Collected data
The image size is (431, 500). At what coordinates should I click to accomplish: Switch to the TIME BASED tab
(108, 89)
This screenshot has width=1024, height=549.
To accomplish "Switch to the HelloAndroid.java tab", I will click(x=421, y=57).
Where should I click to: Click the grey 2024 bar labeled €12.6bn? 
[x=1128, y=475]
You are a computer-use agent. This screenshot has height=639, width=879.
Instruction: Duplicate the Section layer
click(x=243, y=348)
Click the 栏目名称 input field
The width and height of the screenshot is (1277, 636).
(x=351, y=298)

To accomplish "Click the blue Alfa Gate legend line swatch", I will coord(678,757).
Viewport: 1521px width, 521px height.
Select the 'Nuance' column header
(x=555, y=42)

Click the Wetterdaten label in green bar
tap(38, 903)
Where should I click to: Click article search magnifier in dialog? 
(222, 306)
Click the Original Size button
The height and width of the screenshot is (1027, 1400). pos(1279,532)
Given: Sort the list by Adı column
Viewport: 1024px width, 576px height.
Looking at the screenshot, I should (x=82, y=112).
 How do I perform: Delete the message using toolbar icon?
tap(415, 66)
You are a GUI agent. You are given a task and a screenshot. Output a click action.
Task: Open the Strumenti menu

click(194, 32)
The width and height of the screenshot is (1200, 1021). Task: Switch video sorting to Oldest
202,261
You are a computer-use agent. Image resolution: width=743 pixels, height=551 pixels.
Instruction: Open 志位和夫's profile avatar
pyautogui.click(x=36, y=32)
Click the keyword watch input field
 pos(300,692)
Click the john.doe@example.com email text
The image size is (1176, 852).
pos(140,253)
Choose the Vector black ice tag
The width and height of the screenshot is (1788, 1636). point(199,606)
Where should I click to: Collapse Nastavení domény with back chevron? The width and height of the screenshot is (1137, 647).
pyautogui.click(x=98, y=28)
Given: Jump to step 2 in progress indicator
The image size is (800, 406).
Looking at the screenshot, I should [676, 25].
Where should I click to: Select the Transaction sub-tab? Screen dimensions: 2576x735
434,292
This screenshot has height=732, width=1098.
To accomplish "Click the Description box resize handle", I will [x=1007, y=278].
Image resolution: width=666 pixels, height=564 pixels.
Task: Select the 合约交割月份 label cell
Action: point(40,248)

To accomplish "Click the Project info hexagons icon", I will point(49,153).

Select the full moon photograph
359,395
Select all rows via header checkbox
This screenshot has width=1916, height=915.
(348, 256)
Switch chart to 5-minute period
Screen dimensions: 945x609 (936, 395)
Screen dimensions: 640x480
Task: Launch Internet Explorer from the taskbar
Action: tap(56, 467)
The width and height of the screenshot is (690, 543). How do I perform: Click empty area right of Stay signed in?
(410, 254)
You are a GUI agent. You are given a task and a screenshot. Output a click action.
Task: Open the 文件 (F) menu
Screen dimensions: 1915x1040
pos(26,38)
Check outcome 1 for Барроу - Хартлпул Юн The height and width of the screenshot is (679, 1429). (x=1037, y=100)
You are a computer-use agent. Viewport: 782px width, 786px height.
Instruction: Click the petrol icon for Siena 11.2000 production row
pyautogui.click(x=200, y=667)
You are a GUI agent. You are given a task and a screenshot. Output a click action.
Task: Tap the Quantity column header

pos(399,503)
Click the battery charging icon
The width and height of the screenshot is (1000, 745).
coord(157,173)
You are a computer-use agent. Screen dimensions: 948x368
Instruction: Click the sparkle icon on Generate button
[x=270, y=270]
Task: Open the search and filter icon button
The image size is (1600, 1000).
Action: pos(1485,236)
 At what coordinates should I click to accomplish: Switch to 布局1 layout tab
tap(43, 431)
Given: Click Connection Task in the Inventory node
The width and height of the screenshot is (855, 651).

» WORK TASK: The entire set of entries, and nothing else, should be set down exactly.

» EXPECTED ANSWER:
The image size is (431, 500). At what coordinates should I click to accomplish: Switch to the TIME BASED tab
(108, 89)
This screenshot has width=1024, height=549.
To accomplish "Switch to the HelloAndroid.java tab", I will click(x=421, y=57).
Where should I click to: Click the grey 2024 bar labeled €12.6bn? 
[x=1128, y=475]
You are a computer-use agent. This screenshot has height=639, width=879.
Instruction: Duplicate the Section layer
click(x=243, y=348)
Click the 栏目名称 input field
The width and height of the screenshot is (1277, 636).
(x=351, y=298)

To accomplish "Click the blue Alfa Gate legend line swatch", I will coord(678,757).
Viewport: 1521px width, 521px height.
Select the 'Nuance' column header
(x=555, y=42)

Click the Wetterdaten label in green bar
tap(38, 903)
Where should I click to: Click article search magnifier in dialog? 
(222, 306)
Click the Original Size button
The height and width of the screenshot is (1027, 1400). pos(1279,532)
Given: Sort the list by Adı column
Viewport: 1024px width, 576px height.
Looking at the screenshot, I should (x=82, y=112).
 How do I perform: Delete the message using toolbar icon?
tap(415, 66)
You are a GUI agent. You are given a task and a screenshot. Output a click action.
Task: Open the Strumenti menu

click(194, 32)
The width and height of the screenshot is (1200, 1021). Task: Switch video sorting to Oldest
202,261
You are a computer-use agent. Image resolution: width=743 pixels, height=551 pixels.
Instruction: Open 志位和夫's profile avatar
pyautogui.click(x=36, y=32)
Click the keyword watch input field
 pos(300,692)
Click the john.doe@example.com email text
The image size is (1176, 852).
pos(140,253)
Choose the Vector black ice tag
The width and height of the screenshot is (1788, 1636). point(199,606)
Where should I click to: Collapse Nastavení domény with back chevron? The width and height of the screenshot is (1137, 647).
pyautogui.click(x=98, y=28)
Given: Jump to step 2 in progress indicator
The image size is (800, 406).
Looking at the screenshot, I should [676, 25].
Where should I click to: Select the Transaction sub-tab? Screen dimensions: 2576x735
434,292
This screenshot has height=732, width=1098.
To accomplish "Click the Description box resize handle", I will [x=1007, y=278].
Image resolution: width=666 pixels, height=564 pixels.
Task: Select the 合约交割月份 label cell
Action: point(40,248)

To accomplish "Click the Project info hexagons icon", I will point(49,153).

Select the full moon photograph
359,395
Select all rows via header checkbox
This screenshot has width=1916, height=915.
(348, 256)
Switch chart to 5-minute period
Screen dimensions: 945x609 (936, 395)
Screen dimensions: 640x480
Task: Launch Internet Explorer from the taskbar
Action: tap(56, 467)
The width and height of the screenshot is (690, 543). How do I perform: Click empty area right of Stay signed in?
(410, 254)
You are a GUI agent. You are given a task and a screenshot. Output a click action.
Task: Open the 文件 (F) menu
Screen dimensions: 1915x1040
pos(26,38)
Check outcome 1 for Барроу - Хартлпул Юн The height and width of the screenshot is (679, 1429). (x=1037, y=100)
You are a computer-use agent. Viewport: 782px width, 786px height.
Instruction: Click the petrol icon for Siena 11.2000 production row
pyautogui.click(x=200, y=667)
You are a GUI agent. You are given a task and a screenshot. Output a click action.
Task: Tap the Quantity column header

pos(399,503)
Click the battery charging icon
The width and height of the screenshot is (1000, 745).
coord(157,173)
You are a computer-use agent. Screen dimensions: 948x368
Instruction: Click the sparkle icon on Generate button
[x=270, y=270]
Task: Open the search and filter icon button
The image size is (1600, 1000).
Action: pos(1485,236)
 At what coordinates should I click to accomplish: Switch to 布局1 layout tab
tap(43, 431)
Given: Click Connection Task in the Inventory node
The width and height of the screenshot is (855, 651).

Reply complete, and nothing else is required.